> WHAT YOU SHOULD DO:
Can you copy each of the items below word for word, keeping every line as it stands?

> AVAILABLE RECORDS:
::::

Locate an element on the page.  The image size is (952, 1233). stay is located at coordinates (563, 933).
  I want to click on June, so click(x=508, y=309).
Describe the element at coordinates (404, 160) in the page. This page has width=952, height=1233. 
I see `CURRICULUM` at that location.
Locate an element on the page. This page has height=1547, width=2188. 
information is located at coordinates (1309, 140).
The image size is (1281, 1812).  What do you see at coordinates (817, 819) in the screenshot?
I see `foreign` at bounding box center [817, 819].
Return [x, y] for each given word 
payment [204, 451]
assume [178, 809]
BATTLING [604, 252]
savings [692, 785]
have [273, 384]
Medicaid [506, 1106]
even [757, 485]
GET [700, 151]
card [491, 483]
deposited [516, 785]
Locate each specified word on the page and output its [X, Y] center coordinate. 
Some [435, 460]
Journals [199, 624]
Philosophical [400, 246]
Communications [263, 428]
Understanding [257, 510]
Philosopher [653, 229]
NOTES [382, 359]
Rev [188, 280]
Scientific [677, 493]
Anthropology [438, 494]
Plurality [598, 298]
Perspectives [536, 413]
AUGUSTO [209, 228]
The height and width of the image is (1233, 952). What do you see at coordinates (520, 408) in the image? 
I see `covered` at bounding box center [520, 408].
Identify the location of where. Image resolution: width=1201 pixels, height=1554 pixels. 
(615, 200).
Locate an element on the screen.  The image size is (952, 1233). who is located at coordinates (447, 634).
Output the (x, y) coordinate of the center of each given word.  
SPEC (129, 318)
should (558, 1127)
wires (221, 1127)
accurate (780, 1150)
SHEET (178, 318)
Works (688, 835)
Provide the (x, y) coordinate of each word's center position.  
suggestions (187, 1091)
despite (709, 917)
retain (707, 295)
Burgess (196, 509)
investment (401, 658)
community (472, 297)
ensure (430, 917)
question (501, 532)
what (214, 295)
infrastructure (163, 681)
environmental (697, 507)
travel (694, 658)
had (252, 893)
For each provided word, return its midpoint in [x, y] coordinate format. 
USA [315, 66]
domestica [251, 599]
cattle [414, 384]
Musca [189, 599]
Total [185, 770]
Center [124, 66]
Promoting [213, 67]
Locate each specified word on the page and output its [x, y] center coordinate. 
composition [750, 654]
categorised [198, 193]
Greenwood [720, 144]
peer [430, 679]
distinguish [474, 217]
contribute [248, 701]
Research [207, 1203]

::::

> PROBLEM SOLUTION:
Locate an element on the page.  The image size is (952, 1233). stay is located at coordinates (563, 933).
  I want to click on June, so click(x=508, y=309).
Describe the element at coordinates (404, 160) in the page. This page has width=952, height=1233. 
I see `CURRICULUM` at that location.
Locate an element on the page. This page has height=1547, width=2188. 
information is located at coordinates (1309, 140).
The image size is (1281, 1812).  What do you see at coordinates (817, 819) in the screenshot?
I see `foreign` at bounding box center [817, 819].
Return [x, y] for each given word 
payment [204, 451]
assume [178, 809]
BATTLING [604, 252]
savings [692, 785]
have [273, 384]
Medicaid [506, 1106]
even [757, 485]
GET [700, 151]
card [491, 483]
deposited [516, 785]
Locate each specified word on the page and output its [X, Y] center coordinate. 
Some [435, 460]
Journals [199, 624]
Philosophical [400, 246]
Communications [263, 428]
Understanding [257, 510]
Philosopher [653, 229]
NOTES [382, 359]
Rev [188, 280]
Scientific [677, 493]
Anthropology [438, 494]
Plurality [598, 298]
Perspectives [536, 413]
AUGUSTO [209, 228]
The height and width of the image is (1233, 952). What do you see at coordinates (520, 408) in the image? 
I see `covered` at bounding box center [520, 408].
Identify the location of where. Image resolution: width=1201 pixels, height=1554 pixels. 
(615, 200).
Locate an element on the screen.  The image size is (952, 1233). who is located at coordinates (447, 634).
Output the (x, y) coordinate of the center of each given word.  
SPEC (129, 318)
should (558, 1127)
wires (221, 1127)
accurate (780, 1150)
SHEET (178, 318)
Works (688, 835)
Provide the (x, y) coordinate of each word's center position.  
suggestions (187, 1091)
despite (709, 917)
retain (707, 295)
Burgess (196, 509)
investment (401, 658)
community (472, 297)
ensure (430, 917)
question (501, 532)
what (214, 295)
infrastructure (163, 681)
environmental (697, 507)
travel (694, 658)
had (252, 893)
For each provided word, return its midpoint in [x, y] coordinate format. 
USA [315, 66]
domestica [251, 599]
cattle [414, 384]
Musca [189, 599]
Total [185, 770]
Center [124, 66]
Promoting [213, 67]
Locate each specified word on the page and output its [x, y] center coordinate. 
composition [750, 654]
categorised [198, 193]
Greenwood [720, 144]
peer [430, 679]
distinguish [474, 217]
contribute [248, 701]
Research [207, 1203]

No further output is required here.